リンダ・ロンシュタットは、18歳の時に友人からシナトラとレイ・チャールスを聴くように勧められたとか。その後、ポップス歌手として脚光を浴びてからは、ミック・ジャガーからパーカーとベン・ウェブスターのレコードを贈られたとか。これらを聴きこみながら、さらにエラやホリデイ,そしてベティやサラからも影響を受けていたとのこと。
こんな風にジャズに接してきたポップス歌手の彼女が、1980年代前半から立て続けにジャズ作品を吹き込んだのです。3枚あり、どれもが大ヒット。僕はこの3枚を同時に買ったのですが、それはヴォーカル作品に興味を持ち出した1980年代後半だと記憶しております。その3部作のなかの1作目は以前ここで取り上げましたが、今日取り上げるのは3作目です。

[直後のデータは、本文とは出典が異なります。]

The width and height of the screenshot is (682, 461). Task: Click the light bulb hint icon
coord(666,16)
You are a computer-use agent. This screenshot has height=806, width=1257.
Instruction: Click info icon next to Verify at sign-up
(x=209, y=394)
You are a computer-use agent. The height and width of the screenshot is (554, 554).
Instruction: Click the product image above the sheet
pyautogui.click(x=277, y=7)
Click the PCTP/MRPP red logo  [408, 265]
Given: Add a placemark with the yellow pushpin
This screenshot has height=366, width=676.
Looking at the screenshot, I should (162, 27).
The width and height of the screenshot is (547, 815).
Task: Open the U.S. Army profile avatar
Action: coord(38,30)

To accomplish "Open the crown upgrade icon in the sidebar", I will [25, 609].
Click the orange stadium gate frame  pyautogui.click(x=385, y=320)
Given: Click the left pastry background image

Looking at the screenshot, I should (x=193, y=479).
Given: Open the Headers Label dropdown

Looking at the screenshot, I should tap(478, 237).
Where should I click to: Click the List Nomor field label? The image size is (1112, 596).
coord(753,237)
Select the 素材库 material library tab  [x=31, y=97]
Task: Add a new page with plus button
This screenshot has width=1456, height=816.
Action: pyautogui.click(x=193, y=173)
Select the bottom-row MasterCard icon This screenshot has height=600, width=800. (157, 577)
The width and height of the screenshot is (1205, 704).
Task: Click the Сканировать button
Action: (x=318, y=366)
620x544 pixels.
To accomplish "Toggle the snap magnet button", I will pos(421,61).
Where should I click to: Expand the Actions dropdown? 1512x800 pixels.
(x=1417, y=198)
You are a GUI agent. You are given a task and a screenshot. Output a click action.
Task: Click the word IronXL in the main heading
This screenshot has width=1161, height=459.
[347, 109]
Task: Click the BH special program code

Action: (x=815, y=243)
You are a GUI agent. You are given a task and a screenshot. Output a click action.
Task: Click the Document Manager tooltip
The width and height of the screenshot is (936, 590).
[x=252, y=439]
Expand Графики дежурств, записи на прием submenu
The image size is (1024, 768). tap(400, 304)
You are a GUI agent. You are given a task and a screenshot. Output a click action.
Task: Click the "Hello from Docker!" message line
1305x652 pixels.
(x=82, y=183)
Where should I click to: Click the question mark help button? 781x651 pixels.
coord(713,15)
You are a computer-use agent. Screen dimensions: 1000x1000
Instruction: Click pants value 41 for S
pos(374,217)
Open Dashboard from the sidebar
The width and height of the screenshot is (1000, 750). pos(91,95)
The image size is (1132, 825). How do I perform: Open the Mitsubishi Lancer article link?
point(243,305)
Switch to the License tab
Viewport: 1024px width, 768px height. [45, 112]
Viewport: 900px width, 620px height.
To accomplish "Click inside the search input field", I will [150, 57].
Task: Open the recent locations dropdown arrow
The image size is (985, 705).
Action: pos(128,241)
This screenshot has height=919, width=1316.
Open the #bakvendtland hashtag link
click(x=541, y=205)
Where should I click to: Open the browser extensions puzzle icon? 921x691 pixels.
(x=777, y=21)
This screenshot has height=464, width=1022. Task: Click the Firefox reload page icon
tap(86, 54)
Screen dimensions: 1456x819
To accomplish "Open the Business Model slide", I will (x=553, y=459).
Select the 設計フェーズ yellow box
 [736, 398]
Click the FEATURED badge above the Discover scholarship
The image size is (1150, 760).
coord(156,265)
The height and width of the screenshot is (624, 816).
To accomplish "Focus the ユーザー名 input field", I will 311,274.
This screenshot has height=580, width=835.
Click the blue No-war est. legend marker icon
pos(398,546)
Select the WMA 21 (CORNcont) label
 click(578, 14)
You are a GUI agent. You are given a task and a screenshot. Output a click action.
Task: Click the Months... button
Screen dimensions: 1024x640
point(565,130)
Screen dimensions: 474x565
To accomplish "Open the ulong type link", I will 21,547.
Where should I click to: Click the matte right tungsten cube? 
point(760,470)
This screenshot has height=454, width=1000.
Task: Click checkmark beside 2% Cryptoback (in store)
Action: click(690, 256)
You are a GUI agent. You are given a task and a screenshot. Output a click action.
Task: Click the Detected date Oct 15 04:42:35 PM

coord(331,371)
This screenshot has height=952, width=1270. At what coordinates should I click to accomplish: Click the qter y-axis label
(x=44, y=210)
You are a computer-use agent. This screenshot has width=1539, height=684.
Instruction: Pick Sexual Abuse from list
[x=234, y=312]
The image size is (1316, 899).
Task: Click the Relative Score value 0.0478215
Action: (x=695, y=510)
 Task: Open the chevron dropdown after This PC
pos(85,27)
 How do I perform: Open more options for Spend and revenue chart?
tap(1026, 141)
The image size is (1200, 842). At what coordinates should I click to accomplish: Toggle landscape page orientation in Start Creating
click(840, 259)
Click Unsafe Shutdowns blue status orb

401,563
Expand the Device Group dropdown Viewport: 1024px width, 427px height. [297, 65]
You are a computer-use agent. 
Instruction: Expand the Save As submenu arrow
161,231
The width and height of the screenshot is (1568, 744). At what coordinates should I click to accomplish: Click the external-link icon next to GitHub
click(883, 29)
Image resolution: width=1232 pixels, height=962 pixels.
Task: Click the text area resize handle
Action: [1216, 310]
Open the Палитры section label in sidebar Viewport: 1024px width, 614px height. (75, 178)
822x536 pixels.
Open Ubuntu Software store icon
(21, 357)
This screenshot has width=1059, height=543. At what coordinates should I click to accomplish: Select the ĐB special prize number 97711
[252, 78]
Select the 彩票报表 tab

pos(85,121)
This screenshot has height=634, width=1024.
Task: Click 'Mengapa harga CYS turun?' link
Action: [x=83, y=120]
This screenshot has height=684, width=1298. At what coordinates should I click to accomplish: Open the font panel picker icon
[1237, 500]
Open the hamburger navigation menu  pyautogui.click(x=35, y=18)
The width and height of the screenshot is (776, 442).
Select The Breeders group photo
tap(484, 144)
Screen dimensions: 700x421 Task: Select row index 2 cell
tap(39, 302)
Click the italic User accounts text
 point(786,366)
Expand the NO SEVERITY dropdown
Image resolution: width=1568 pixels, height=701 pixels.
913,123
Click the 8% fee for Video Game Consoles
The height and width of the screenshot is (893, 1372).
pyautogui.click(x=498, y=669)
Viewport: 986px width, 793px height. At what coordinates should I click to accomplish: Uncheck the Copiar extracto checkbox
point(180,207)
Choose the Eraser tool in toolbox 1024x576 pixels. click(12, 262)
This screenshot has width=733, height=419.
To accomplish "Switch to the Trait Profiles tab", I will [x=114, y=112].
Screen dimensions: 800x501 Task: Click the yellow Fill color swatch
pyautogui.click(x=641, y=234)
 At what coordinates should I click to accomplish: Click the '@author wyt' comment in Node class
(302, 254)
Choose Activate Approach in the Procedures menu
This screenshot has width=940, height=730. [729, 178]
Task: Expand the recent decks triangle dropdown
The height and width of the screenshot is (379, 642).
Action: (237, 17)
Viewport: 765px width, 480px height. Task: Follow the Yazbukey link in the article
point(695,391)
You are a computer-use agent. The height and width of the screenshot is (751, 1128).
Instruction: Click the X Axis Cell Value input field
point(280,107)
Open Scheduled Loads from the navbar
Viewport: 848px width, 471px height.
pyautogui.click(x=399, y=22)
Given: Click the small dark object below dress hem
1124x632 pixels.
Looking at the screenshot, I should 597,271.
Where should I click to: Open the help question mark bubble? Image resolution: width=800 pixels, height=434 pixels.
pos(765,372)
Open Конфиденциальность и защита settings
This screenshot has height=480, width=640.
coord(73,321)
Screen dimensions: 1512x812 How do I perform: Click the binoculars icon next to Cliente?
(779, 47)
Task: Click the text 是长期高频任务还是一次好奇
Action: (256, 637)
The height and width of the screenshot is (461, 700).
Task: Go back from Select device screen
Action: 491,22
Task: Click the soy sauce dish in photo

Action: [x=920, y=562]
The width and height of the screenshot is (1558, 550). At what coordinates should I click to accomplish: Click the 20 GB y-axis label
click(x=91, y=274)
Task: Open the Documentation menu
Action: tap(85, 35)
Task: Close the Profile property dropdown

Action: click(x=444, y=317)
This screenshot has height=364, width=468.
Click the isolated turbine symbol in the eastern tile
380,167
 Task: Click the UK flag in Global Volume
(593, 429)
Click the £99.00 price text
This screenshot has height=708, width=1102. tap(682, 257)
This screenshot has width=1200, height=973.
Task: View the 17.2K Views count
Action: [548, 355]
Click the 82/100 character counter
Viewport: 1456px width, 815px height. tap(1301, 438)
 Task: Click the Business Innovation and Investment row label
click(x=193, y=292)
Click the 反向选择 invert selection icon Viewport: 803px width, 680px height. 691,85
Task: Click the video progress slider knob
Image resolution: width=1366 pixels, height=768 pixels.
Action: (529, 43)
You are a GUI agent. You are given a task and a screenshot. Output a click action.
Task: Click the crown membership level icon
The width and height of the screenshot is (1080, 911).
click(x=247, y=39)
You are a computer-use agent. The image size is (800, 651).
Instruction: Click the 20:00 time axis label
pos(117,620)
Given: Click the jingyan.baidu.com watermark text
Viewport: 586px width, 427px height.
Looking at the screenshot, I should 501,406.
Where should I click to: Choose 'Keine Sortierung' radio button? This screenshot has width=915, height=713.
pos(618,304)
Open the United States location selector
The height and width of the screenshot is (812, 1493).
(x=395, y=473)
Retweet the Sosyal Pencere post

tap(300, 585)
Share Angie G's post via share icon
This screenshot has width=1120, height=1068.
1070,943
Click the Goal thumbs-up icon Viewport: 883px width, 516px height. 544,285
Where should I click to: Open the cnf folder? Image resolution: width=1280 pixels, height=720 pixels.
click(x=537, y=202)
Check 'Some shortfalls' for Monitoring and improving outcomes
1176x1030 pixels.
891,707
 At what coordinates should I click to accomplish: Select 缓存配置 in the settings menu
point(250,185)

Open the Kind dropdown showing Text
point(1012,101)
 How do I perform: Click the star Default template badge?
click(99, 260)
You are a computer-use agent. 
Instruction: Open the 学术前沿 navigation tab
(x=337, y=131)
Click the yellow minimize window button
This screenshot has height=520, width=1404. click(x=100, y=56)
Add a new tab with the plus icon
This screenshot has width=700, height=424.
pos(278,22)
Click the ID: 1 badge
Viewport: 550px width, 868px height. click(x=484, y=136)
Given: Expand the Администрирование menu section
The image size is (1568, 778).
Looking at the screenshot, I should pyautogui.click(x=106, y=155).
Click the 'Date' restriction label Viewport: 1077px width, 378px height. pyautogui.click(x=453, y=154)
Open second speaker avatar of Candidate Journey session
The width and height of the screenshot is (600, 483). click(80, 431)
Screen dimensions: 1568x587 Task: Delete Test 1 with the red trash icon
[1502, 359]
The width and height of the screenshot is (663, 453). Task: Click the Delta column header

ネルソン・リドルのアレンジは3作共通であります。
ディズニーの大物プロデューサーのグスタボ・ボーナーという方は、映画などの音楽に大物ロック・ミュージュシャンを使ってきた人なのです。「ターザン」でフィル・コリンズを、「ラマになった王様」でスティングを起用してきました。昨年「ピノキオ」をDVD化する際に、有名ロック歌手にテーマ曲「星に願いを」を歌わせたいと考え、白羽の矢があったのが永ちゃんでありました。
この曲はジャズでも何人も取り上げておりましたが、僕が印象深いのはケニー・ドリューの演奏くらいでした。でも、永ちゃんが歌ってからは一気に身近になった曲で、香港の飲み屋さんでこれを歌ったらモテルかなとも思っておりました。
書き始めから話が脱線しましたが、リンダはこの「星に願いを」を1曲目に歌っております。力み過ぎの感もありますが、心温まる出来になってますね。「マイ・ファニー・バレンタイン」では、物語を思い浮かばせる歌でありました。またタイトル曲はダイナ・ショアのヒット曲らしいですが、あまり馴染みのない曲。リンダは明るい雰囲気の中で、恋のせつなさを表現しております。伸びの良い高音がリンダの特徴ですが、微かな色気と歌唱力が魅力ですね。もう少し抑え気味で歌ってくれればとの思いも抱きながら、最後の「ラウンド・ミッドナイト」を聴き終えた1枚でありました。
最後にまた余談ですが、「星に願いを」を歌える飲み屋さんは、香港ではまだ出会っておりません。いつか、歌いたいのですけどね。